The Battle of Dyme or Dymae was fought by the Achaean League under the command of their Strategos, Hyperbatas, and a Spartan army under the command of King Cleomenes III, and was part of the Cleomenean War. The battle took place near Dyme in north-west Achaea and was fought in 226 BC.

==Prelude==
Following the declaration of war against Sparta by the Achaean League in around 229-228 BC, the fighting between the two countries had almost been continuous. Cleomenes had crushed two Achaean armies under the command of Aratus of Sicyon at the Battle of Mount Lycaeum and at the Battle of Ladoceia in 227 BC.

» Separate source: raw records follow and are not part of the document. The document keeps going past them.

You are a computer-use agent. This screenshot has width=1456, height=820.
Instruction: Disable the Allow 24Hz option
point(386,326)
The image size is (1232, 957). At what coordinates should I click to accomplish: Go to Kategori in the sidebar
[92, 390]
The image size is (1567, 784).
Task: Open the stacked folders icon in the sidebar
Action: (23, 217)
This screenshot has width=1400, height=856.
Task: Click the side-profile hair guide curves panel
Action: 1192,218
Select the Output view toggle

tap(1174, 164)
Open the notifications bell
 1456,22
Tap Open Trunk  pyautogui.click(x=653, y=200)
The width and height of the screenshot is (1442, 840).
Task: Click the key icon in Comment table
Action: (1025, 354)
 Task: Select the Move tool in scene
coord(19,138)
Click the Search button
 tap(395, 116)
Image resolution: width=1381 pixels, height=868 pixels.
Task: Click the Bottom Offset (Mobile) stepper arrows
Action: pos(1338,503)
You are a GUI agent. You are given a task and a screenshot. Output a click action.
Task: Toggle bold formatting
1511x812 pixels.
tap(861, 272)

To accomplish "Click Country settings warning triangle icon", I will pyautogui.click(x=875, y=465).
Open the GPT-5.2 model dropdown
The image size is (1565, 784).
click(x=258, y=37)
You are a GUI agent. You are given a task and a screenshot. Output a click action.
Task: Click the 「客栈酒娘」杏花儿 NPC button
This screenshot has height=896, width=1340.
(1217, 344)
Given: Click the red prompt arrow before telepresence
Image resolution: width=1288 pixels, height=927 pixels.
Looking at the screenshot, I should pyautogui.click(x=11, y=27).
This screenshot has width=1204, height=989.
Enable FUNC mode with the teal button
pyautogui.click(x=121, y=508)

After these victories, Cleomenes returned to Sparta and began radical reforms. He abolished the ephors, changed land laws, cancelled debt, and he also changed his army into one of the Macedonian style. Following these reforms, Cleomenes with his reformed army answered to appeals from the city of Mantinea and after ridding it of its Achaean garrison advanced north into the Achaean heartland.

==Battle==
After advancing into Achaea, Cleomenes descended upon Pharae, a founding member of the League. His aim was to provoke a battle with the Achaeans, or if they didn't come to meet him in battle, to discredit Aratus. The strategos at the time was Hyperbatas, however Aratus had complete control of the League.

As Cleomenes was besieging the city of Dyme, the full Achaean army came out to meet him. When Cleomenes saw them pitch camp, deciding not to battle the enemy while his rear was exposed to attacks from the garrison of Dyme, he advanced on the Achaean position. In the pitched battle that followed, the Spartan phalanx routed the Achaean phalanx with the Achaeans sustaining heavy casualties and with many of the survivors being captured.

==Aftermath==
This defeat crushed the Achaeans and forced them to sue for peace. Cleomenes offered to give back any cities he seized from the Achaeans and to return any prisoners he had taken in return for being made strategus of the Achaean League. It may be however how Plutarch states that the Achaeans, after seeing his many victories wished for Cleomenes to command them. However, Aratus who was against this proposal sent ambassadors to the court of King Antigonus III Doson where he requested Antigonus' aid against the Spartans which he received in return for giving Acrocorinth to Macedon.

In 224 BC, Antigonus advanced into the Peloponnese with an army of 30,000 men and forced Cleomenes to retreat to Laconia, the Spartan heartland. In 222 BC, the Macedonian-Achaean army and the Spartan army clashed at the Battle of Sellasia which ended in an allied victory. This victory forced Cleomenes to flee from Greece and go to Egypt. Antigonus took Sparta, making him the first foreigner to ever capture Sparta.